Switching gears: How Auto Trader UK finished the race to GDPR ahead of the pack

It’s rare these days to find a publisher steering confidently toward the European Union’s new General Data Protection Regulation, a set of rules that curtails their ability to collect data on EU audiences and threatens heavy fines for infractions.

But Craig Newsome, head of ad ops and client services at Autotrader.co.uk is just such a rare make, a publisher executive who can comfortably say, “We feel pretty comfortable [about GDPR].”

“It’s been a good opportunity for us to review our data policies and our data partnerships. I think we’re quite far along the road,” Newsome said. So naturally, we asked him the steps he and his team have taken to make Auto Trader UK comfortably compliant with the new rules.

First Gear: Assess your existing privacy policy

GDPR radically expands privacy regulations—and the EU’s ability to fine scofflaws—but it’s not coming out of left field. The new regulation makes major changes to the definition of personal data, extending it to include any information about online behavior. Most publishers already have guidelines for how they handle personal data, but according to Newsome,  it’s important for publishers to review those guidelines in light of this expanded definition of personal data.

“Publishers need to carefully review their privacy policy, consider how they’re going to operate their opt in and opt out mechanisms, and thoroughly understand how their data is currently stored and acquired,” said Newsome. “Look at that through the lens of GDPR.”

For publisher teams that aren’t steeped in policy, Newsome recommends joining working groups that have been formed by industry advocates, major platforms, or fellow publishers. Forums hosted by Google and the Association for Online Publishing helped the Auto Trader UK team parse the legislation. Major consultancies have also staffed up around the issue and can be retained to provide guidance.

Second Gear: Vet your vendors, like yesterday

 The new rules dictate that publishers are responsible for the vendors that support their sites. Publishers whose partners harbor errant widgets and improper data storage are likely to be on the receiving end of an unpalatable fine. That means they need to police their partners, and soon.

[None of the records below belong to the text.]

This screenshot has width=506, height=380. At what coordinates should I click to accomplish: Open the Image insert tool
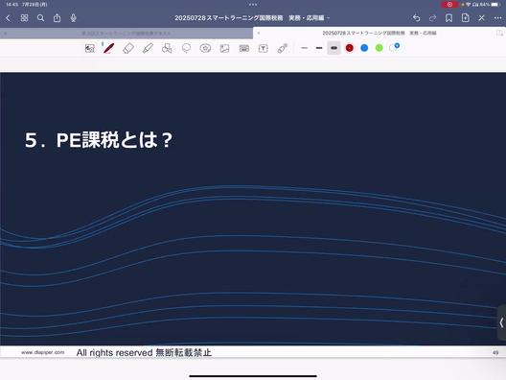pyautogui.click(x=224, y=49)
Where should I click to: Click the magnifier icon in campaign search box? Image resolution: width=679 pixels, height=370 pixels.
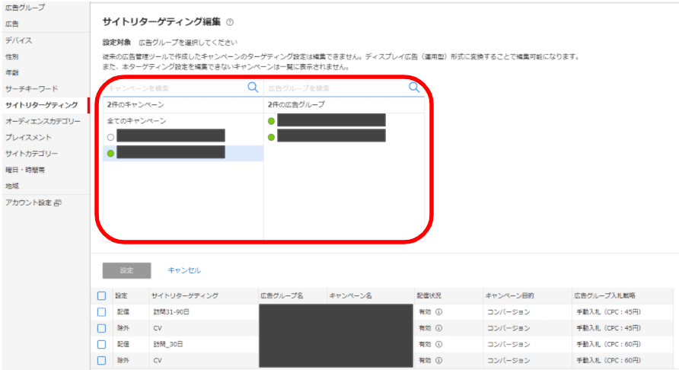[x=253, y=88]
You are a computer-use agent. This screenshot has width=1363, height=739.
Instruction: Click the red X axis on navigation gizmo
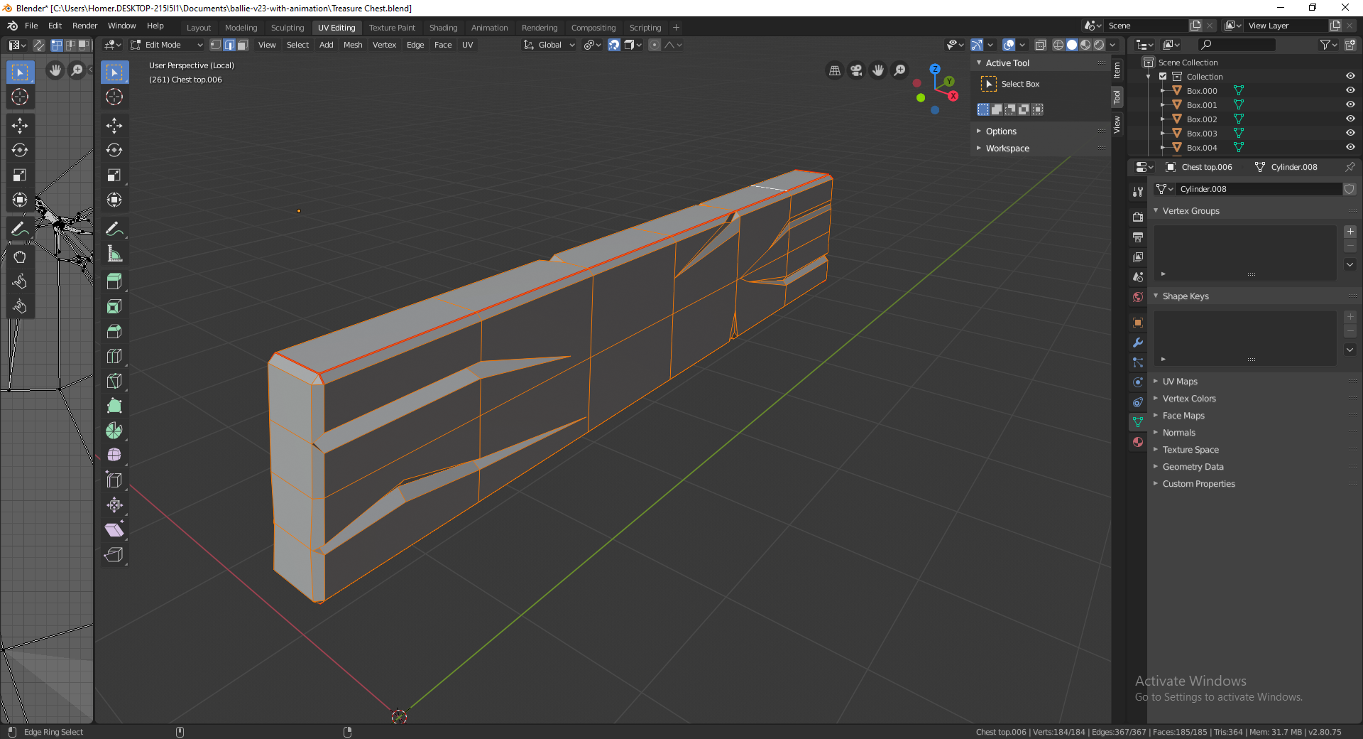(953, 96)
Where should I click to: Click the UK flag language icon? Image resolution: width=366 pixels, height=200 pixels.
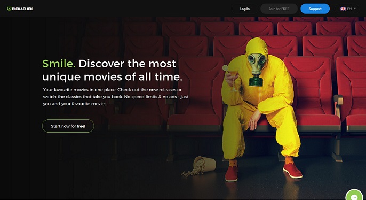343,9
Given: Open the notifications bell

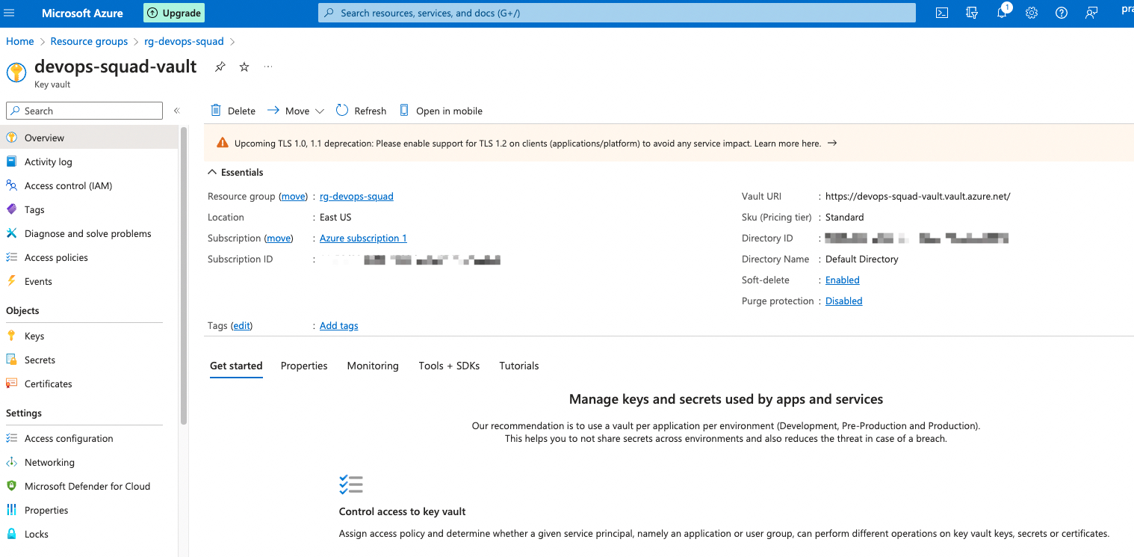Looking at the screenshot, I should (1002, 12).
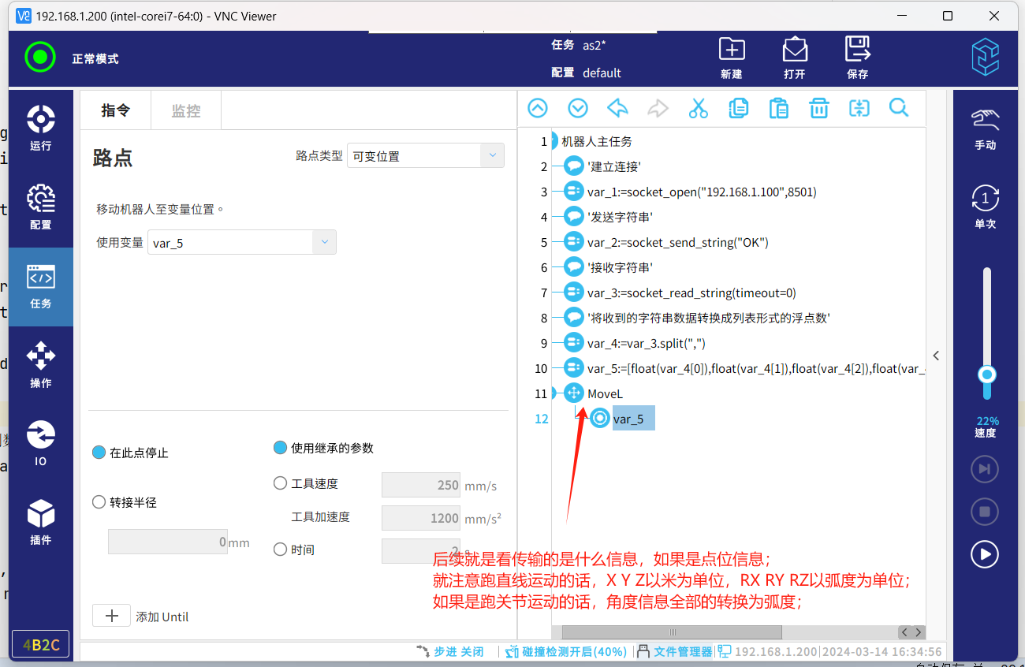The height and width of the screenshot is (667, 1025).
Task: Click the 保存 save button
Action: click(857, 58)
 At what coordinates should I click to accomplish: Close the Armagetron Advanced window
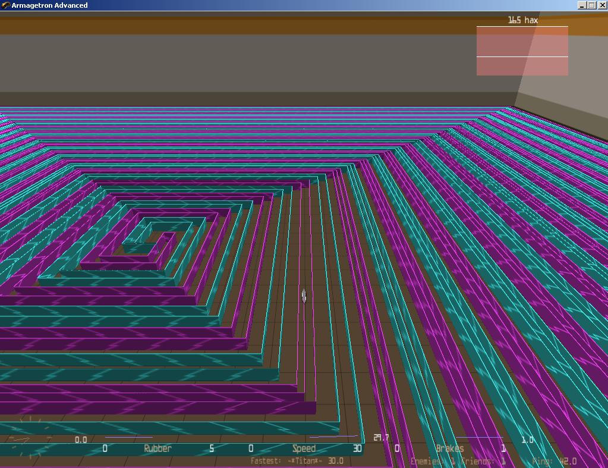click(x=602, y=5)
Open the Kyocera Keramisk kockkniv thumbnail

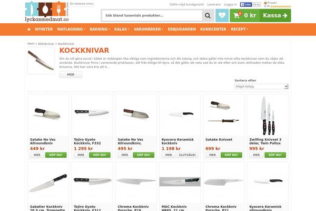(x=180, y=115)
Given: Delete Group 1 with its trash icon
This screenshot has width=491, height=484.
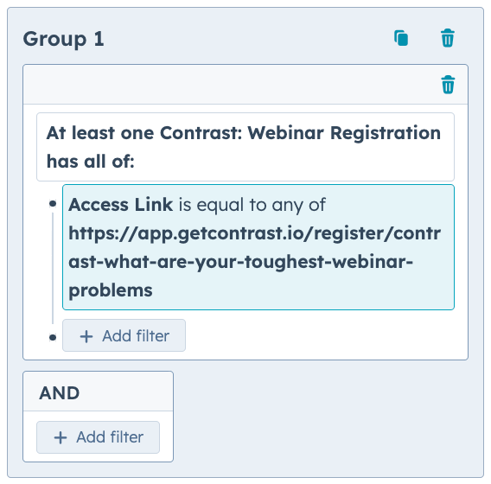Looking at the screenshot, I should [x=448, y=38].
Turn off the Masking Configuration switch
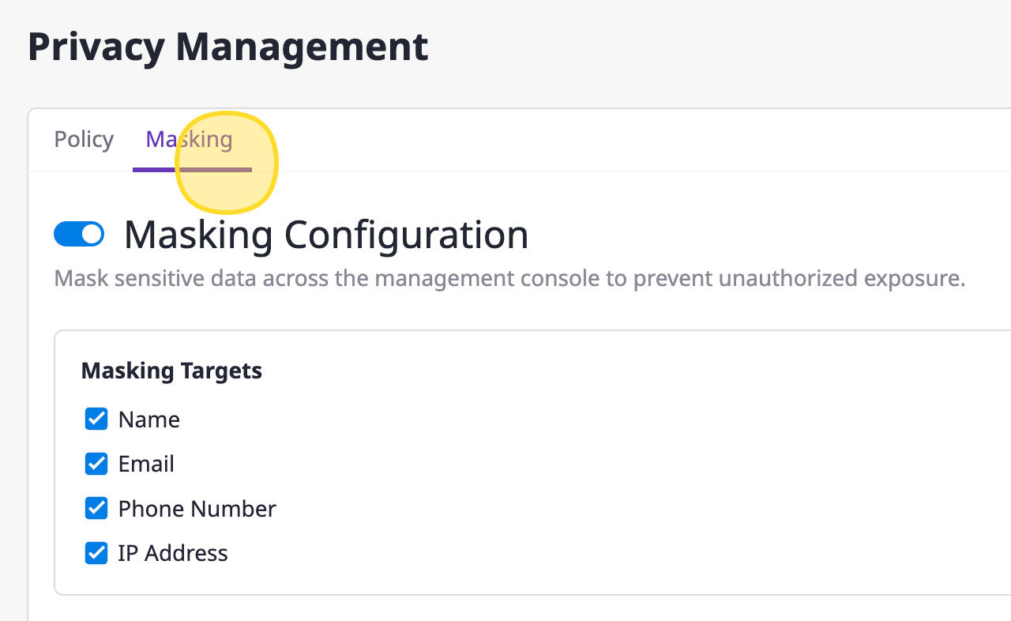The width and height of the screenshot is (1011, 621). (x=79, y=234)
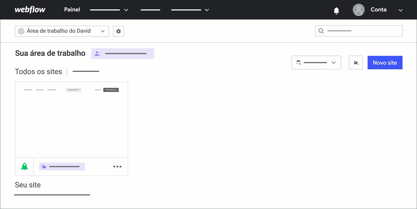Viewport: 417px width, 209px height.
Task: Click the green rocket published-site icon
Action: point(24,166)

“Since the start of 2017, we’ve been speaking to our partners, and many of them have invited us in to meet and discuss what they’re doing in relation to GDPR,” said Newsome. “These discussions are informing our road map. “

Those frequent check-ins have allowed Auto Trader UK to assess its liabilities. But while partners like Google and The Media Trust were thinking ahead, others needed prodding to understand the legislation and its impact to digital operations.

“There’s going to be a crunch time towards the end of the year, which doesn’t leave publishers a great deal of time to get things organized.”

Third Gear: Rethink your approach to data

Data sits at the heart of most digital publishers’ offerings. For Auto Trader UK, the new rules are the natural next step in the site’s relationship with users.

“This will be an evolution for us. We have a strong relationship and, hopefully, a good value exchange with our users, so we’ll be in a good position,” said Newsome. “Our ambitions around the data strategy remain the same: to provide real, meaningful insights to the customers and the most relevant experience for our users.”

Newsome is confident that Auto Trader UK users will find the prospect of volunteering their data a small price to pay for the experience the site offers. Other publishers, he said, would be wise to consider if their product can say the same.